Would you pay into such a scheme? Do you know users who would? Is there enough money in our ecosystem to really pay people to do a good job on fixing problems or are we just not big enough yet?

What are your thoughts?

13 thoughts on “Ubuntu Insurance?

  1. Hmm. Insurance as a concept is about the economics of aggregating and pricing collective risk. You pay in a little bit every month to hedge against a much bigger potential but low occurrence liability in the future and the insurance company coughs up money (reluctantly) when one of these rare large liability events happen.

    I’m not sure its the right model for what you want to achieve. First its not clear that there are relatively rare events that you are hedging against. Second it’s not clear what the payout model is when an event happens.

    How would such a scheme deal with “payouts” and make sure people who paid into the fund got adequate satisfaction in the next release?

    If the covered hardware and software works in the next release that people paid premiums for… no problem..the insurance broker in your scheme makes a profit for that release period and everyone goes about their day feeling good about paying for the piece of mind that the insurance premium brings them. But what happens if and when there’s a lingering issue for hardware or software that is not solved to the satisfaction of those who were paying premiums into the fund? Do they get a partial refund of their premiums?

    -jef

  2. The payout I guess is when things do go wrong _before_ the release, the broker can make arrangements (payouts) to people to get the problems fixed. It maybe a problem to have the fixer and the insurer be the same person, I haven’t played with the model enough.
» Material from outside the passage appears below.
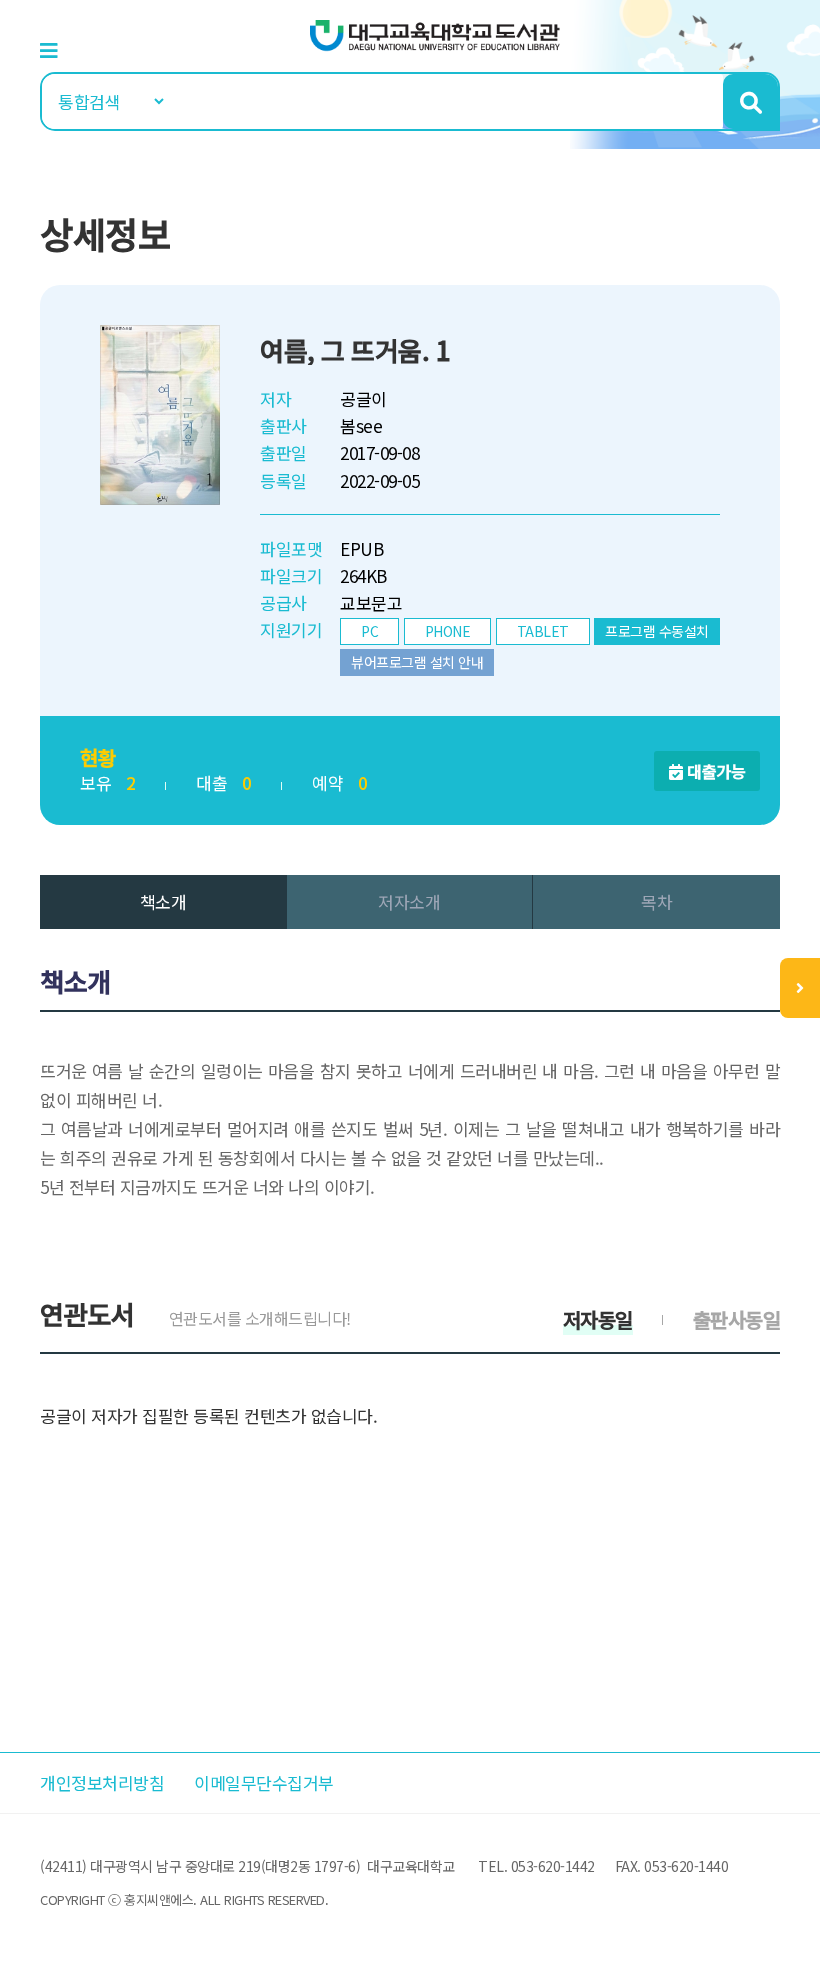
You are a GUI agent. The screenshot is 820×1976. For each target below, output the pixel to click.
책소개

    Of course if problems persist beyond the release, then the insurance would presumable have to decide if it covered making sure support was there to get issues resolved or just plain old monetary payouts to cover loss of time.

  3. Martin,
    One other thought. you might also need to price premiums for different hardware configurations differently as they represent different risk levels. Like how my flood insurance on my house is way way lower than the people with houses on the river front.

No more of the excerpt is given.